> **TEXTO DE LEITURA**:
Fortes incômodos na perna e uma queda de bicicleta acionaram o alarme para uma visita ao médico. Com alguns exames e opiniões de especialistas, o diagnóstico surgiu em fevereiro de 2022. Daniel carregava consigo uma osteosarcoma, que evoluiria para um tumor no fêmur e, meses depois, apesar do tratamento, à amputação da perna direita.
As veias artísticas, que constantemente recebiam injeções de ânimo e inspiração de um mundo rotineiro, passaram a dividir espaço com as doses de medicações e seus efeitos colaterais.
"Ele recebeu a notícia (da intervenção cirúrgica) sem chorar, sem agressividade, sem raiva ou tristeza. Em um belo dia ele desenhou, esboçou todos os sentimentos em um quadro, ou seja, o reflexo da conversa nesse desenho", relatou a médica oncologista, Bruna Cunha, responsável pelo tratamento.
O quadro desenhado por Daniel retrata uma perna rodeada por uma nuvem colorida onde o tumor se encontrava. O desenho parece ter som, textura e memória. Segundo Daniel, a obra foi feita enquanto escutava o pai e a mãe conversarem sobre o fato que mudaria sua vida. "Eu só quis expressar o que estava sentindo na hora", comenta o artista.

> **LINHAS FORNECIDAS**:
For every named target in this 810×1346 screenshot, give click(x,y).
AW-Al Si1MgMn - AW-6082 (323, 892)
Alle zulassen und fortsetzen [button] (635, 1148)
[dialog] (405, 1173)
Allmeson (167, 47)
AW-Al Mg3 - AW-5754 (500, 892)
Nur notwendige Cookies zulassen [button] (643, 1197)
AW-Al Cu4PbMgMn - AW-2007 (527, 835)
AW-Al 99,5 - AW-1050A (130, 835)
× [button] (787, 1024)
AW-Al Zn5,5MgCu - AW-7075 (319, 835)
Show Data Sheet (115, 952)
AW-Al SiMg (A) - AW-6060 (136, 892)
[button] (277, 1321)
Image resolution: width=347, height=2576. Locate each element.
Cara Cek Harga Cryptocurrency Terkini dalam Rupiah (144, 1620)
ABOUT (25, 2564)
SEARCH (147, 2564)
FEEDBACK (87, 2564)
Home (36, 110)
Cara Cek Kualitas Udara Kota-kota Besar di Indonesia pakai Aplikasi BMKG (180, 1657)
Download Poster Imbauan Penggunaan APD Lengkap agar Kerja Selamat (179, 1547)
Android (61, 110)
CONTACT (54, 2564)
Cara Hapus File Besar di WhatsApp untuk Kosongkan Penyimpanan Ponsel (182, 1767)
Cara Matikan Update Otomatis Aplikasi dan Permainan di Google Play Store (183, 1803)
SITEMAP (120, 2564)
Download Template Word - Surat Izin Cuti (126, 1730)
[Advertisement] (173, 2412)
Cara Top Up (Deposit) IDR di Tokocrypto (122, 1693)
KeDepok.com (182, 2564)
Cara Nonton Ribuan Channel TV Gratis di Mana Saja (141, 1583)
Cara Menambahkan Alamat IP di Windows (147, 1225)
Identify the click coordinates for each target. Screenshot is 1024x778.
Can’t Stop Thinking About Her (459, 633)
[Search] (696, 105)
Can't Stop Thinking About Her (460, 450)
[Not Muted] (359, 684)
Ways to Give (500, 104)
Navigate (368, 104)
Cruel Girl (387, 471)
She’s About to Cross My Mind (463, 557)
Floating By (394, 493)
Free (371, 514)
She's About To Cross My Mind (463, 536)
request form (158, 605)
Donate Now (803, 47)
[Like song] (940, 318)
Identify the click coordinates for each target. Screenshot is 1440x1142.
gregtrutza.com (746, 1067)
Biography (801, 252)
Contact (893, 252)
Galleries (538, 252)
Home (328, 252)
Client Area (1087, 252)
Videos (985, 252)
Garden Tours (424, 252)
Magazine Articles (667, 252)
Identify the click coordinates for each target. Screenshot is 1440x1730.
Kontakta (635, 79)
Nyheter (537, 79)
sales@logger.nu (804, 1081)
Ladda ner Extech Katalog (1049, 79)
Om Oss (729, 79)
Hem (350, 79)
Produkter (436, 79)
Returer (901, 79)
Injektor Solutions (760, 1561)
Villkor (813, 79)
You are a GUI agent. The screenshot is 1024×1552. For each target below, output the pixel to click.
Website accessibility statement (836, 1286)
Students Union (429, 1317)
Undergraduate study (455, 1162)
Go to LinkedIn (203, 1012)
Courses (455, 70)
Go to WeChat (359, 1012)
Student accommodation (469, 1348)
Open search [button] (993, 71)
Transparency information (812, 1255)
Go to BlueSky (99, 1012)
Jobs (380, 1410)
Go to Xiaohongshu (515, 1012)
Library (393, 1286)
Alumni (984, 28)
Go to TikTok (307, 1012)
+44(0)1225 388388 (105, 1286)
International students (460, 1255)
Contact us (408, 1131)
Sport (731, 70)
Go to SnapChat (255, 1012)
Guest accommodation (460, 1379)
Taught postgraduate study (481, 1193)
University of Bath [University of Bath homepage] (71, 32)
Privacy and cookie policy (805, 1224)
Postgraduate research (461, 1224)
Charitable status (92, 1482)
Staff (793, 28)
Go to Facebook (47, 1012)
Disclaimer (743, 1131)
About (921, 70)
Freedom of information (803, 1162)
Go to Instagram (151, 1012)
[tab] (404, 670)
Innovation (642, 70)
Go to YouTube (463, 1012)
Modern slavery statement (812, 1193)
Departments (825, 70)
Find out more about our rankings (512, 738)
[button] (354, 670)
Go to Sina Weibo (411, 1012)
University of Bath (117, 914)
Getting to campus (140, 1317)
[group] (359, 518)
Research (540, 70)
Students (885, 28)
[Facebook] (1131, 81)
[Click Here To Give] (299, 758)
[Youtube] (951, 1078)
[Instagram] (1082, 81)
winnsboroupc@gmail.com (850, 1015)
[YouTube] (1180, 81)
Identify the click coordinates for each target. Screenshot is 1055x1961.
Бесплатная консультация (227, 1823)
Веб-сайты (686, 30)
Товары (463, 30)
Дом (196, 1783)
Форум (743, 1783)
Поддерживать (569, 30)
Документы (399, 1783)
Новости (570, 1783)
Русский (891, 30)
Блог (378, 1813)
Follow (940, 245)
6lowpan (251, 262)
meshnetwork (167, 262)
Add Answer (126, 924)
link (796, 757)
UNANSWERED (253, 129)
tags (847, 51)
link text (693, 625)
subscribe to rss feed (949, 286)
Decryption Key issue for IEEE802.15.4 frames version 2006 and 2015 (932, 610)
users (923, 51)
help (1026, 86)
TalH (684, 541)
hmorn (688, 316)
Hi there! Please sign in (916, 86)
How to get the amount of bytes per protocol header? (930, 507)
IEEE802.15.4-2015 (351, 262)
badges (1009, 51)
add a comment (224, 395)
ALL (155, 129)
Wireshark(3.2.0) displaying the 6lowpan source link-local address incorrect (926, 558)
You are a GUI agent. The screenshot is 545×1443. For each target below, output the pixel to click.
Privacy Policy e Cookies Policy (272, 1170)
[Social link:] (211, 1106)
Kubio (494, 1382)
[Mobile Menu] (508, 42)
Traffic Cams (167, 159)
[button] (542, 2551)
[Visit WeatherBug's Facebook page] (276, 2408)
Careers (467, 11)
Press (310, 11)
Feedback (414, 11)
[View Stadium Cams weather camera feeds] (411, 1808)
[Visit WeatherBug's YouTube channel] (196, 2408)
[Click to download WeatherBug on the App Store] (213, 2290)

> **INSTRUÇÕES DAS TAREFAS**:
a) Indique se cada afirmação a seguir está de acordo com o texto sobre a doença de Daniel, respondendo sim ou não e citando exatamente as palavras do texto que decidem a resposta: (i) o diagnóstico de Daniel surgiu em fevereiro de 2022; (ii) Daniel chorou ao receber a notícia da intervenção cirúrgica; (iii) Daniel fez o desenho enquanto escutava o pai e a mãe conversarem.
b) Dê continuidade ao texto sobre a doença de Daniel a partir do ponto em que ele termina.

> **RESPOSTAS NUMERADAS**:
a)
(i) Sim: "o diagnóstico surgiu em fevereiro de 2022".
(ii) Não: "Ele recebeu a notícia (da intervenção cirúrgica) sem chorar".
(iii) Sim: "a obra foi feita enquanto escutava o pai e a mãe conversarem sobre o fato que mudaria sua vida".

b)
É preciso olhar para o mundo com outros olhos, é o que defende a mãe de Daniel, Josiane Lessa. Para ela, até a gratidão pelas experiências difíceis precisa ser exercida. "Quando você entra naquele hospital e vê tantas mães em situações ainda piores que a sua, a visão muda. Aprende a dar valor às coisas que realmente importam", conta Josiane.
A esperança de dias melhores também é viva na família. A possibilidade de uma nova cirurgia que melhore a qualidade de vida do menino tem animado Josiane. O pai tem buscado realizar mais um sonho do filho, levá-lo para presenciar um jogo na Arena Castelão. Uma caravana com parentes e amigos busca aplaudir as obras do menino expostas em Fortaleza.
Como na canção de Duda Beat, sua cantora favorita, "todo carinho do mundo" para Daniel é pouco. Em uma lição à reportagem, Daniel diz muito: "Continue, muita gente não tem oportunidade de continuar".
Cores e referências
Com giz de cera e canetas marca-texto, as obras de Daniel Lessa apresentam rostos e formas do imaginário singular do artista. Em compilado de 24 quadros, os formatos e as expressões chamam a atenção. Fã da cultura pop e com Lady Gaga como uma de suas ídolas, os desenhos de Daniel vibram com cores fortes e neons que, segundo o autor, exalam uma "energia futurista".
"Eu começo buscando referência, um artista tem de ter referências. Tudo se inspira em algo, principalmente quando é para desenhar rosto, tenho de ter a referência para saber o ângulo e tudo", detalha o artista.
"Eu queria que as pessoas vissem do jeito delas, queria ver as várias interpretações, o que uma arte minha podia gerar", afirma Daniel.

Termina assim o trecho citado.